As of December 2017, I am thrilled to report all is stable.

I know that metastatic cancer can return wherever and whenever. I know I only have to make one phone call, and my team at CTCA will present all the options open to me at the time, and will take the same excellent care of me as they have for years.

Giving back

While I was home, I needed support and a community away from CTCA. I found a branch of Gilda’s Club called Our Clubhouse and become involved with them. They do art, yoga, cooking classes and support survivorship.  

I also started creating art from old records. I sculpt them and create wall hangings. Through my art, I was able to escape. Sometimes, I am able to get famous people to sign the art, and then I donate it to be auctioned for charity. It started off as my way to contribute and take care of other people while I was being taking care of.

My husband has a full-time job, but he also plays the keyboard and guitar, and he sings. His band tours and travels, and they have opened for many artists. When I began to get my stamina back, I joined my husband.

Then one day, I had this crazy idea to put together a fundraiser for Our Clubhouse. I came up with an idea modeled after an existing camp for adults who play rock and roll with musicians. Participants are essentially assigned a band, and they practice and perform with their group. There is a tremendous amount of growth, support and positivity that comes out of it. I thought, why not do the same thing but with doctors and make it a fundraiser? My husband and I know many musicians. We had the connections and the motivation.
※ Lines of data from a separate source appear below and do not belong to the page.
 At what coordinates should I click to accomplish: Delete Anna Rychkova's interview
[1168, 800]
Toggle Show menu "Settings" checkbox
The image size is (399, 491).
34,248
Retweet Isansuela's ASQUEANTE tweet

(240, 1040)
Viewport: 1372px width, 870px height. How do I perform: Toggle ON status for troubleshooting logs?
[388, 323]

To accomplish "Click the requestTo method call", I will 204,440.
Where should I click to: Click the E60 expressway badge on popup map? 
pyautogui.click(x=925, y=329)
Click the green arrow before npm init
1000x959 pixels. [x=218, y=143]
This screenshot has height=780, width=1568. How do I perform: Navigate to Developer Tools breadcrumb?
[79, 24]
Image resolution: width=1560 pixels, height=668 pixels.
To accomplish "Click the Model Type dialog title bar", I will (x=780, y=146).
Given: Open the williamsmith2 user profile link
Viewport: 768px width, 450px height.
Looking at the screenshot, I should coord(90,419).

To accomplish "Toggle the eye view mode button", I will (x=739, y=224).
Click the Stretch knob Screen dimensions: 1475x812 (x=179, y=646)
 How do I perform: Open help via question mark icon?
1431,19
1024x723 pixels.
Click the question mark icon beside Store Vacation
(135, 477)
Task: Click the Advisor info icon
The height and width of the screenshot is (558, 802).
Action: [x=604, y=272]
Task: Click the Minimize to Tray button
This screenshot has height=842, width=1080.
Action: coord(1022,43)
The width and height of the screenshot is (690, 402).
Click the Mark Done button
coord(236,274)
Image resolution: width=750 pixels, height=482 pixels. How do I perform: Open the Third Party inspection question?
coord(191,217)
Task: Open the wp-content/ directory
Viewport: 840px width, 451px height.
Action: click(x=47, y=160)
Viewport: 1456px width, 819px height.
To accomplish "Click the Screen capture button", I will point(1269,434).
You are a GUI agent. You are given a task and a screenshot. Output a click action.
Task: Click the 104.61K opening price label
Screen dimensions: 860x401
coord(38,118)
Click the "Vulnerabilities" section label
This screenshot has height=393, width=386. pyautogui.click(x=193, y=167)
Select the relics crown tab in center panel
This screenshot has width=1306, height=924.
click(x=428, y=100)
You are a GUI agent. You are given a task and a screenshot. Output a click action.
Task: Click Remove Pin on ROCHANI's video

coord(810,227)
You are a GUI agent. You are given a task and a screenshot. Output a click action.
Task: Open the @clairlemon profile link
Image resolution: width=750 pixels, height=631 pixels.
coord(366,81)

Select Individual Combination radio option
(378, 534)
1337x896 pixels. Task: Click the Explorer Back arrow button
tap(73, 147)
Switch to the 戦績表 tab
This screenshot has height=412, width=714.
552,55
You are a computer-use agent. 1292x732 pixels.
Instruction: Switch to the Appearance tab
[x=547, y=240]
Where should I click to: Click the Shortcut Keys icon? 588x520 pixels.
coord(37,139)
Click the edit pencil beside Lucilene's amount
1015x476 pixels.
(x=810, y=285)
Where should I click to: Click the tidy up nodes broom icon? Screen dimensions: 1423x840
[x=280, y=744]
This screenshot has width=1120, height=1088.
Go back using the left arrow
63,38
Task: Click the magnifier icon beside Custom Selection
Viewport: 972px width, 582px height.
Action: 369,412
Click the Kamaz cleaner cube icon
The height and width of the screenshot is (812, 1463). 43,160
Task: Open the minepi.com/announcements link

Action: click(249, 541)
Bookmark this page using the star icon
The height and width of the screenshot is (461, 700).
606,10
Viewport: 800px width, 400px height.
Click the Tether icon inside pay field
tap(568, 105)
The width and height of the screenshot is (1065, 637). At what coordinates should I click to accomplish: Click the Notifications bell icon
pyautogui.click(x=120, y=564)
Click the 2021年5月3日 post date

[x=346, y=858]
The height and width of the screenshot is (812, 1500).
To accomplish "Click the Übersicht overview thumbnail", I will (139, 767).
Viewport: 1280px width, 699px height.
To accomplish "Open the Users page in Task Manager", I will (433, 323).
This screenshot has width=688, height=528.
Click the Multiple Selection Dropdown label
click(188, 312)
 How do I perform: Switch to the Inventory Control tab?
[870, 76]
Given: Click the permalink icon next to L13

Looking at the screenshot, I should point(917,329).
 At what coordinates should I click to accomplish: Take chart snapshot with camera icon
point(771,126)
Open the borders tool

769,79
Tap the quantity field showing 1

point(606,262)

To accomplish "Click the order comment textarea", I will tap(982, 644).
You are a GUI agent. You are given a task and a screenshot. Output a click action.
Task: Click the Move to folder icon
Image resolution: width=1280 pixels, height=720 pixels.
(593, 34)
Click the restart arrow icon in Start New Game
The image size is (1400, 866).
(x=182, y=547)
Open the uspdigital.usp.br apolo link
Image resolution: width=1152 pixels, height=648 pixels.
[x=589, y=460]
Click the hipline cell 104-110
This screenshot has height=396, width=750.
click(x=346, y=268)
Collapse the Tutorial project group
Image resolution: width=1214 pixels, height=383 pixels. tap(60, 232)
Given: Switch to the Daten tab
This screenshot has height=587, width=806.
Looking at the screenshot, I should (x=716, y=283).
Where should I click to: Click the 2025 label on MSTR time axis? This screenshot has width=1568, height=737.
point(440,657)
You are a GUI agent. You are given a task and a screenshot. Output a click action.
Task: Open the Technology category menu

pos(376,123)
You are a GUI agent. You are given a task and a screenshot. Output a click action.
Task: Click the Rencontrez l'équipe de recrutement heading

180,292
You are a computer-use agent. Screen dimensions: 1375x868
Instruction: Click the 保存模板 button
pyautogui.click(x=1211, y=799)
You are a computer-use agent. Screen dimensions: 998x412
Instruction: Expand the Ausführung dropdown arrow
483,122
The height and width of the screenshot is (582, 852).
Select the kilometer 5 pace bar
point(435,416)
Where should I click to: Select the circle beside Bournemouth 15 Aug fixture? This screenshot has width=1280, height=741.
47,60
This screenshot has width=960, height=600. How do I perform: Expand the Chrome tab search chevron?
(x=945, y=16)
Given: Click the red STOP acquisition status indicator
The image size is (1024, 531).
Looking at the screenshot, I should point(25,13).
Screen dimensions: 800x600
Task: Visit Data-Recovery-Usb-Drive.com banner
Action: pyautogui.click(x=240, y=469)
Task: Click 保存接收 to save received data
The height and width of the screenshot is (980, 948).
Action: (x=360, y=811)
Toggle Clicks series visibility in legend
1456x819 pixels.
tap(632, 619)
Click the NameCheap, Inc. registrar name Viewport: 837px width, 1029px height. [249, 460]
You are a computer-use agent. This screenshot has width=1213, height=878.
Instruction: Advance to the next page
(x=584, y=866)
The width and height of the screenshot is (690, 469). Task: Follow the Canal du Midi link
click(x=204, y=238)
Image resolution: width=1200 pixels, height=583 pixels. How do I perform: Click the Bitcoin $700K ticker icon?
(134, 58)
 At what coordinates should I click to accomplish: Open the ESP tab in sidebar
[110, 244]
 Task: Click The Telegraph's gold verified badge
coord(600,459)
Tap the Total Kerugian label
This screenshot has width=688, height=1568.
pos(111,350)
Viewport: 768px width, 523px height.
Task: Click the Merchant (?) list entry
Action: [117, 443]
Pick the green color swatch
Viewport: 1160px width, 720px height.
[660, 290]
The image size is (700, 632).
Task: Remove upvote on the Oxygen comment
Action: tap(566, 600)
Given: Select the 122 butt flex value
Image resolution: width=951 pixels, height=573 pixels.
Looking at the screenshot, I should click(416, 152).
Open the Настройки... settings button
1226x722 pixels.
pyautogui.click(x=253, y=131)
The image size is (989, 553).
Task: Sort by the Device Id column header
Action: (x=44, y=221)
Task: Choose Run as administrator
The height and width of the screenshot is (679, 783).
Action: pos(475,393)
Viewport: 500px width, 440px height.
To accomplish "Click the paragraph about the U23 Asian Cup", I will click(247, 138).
With a team of volunteers, we put together the event. We called it Docs that Rock. The event had eight doctors jamming like rock stars, and we raised $75,000 in donations for Our Clubhouse. We had so many volunteer musicians helping with the event, and it was hugely successful. I just feel beyond blessed and grateful for all the work and efforts of so many.

Life’s blessings

Since my last surgery, I have been taking advantage of the time and gifts that God has given me. I have come to realize that in my life, my lows are lower than the average person, but my highs are higher than the norm. I acknowledge and appreciate so much more after going through what I have. I am a better mom and a better wife because I know I have fought hard to be here today.

Recently, I have traveled more than I ever had. I have been to Los Angeles, New York, Brazil and Italy. I have seen so many milestones accomplished. I was there to watch my son graduate from Army training. My daughter then graduated from high school, and I moved her off to college. My youngest is still in high school, and I am able to attend most of his soccer games. I continue to tour with my husband across the world.  

Every year, I celebrate the anniversary that I was diagnosed with cancer the first time. It’s a bigger day to me than my birthday because I reflect on all that has happened since then. I am so grateful for what I have—I have had many great moments. Metastatic disease means it can come back, wherever and whenever it wants. And should it come back, I’ll tackle it there, too. My story isn’t over yet. I am not giving up because I have so much to live for.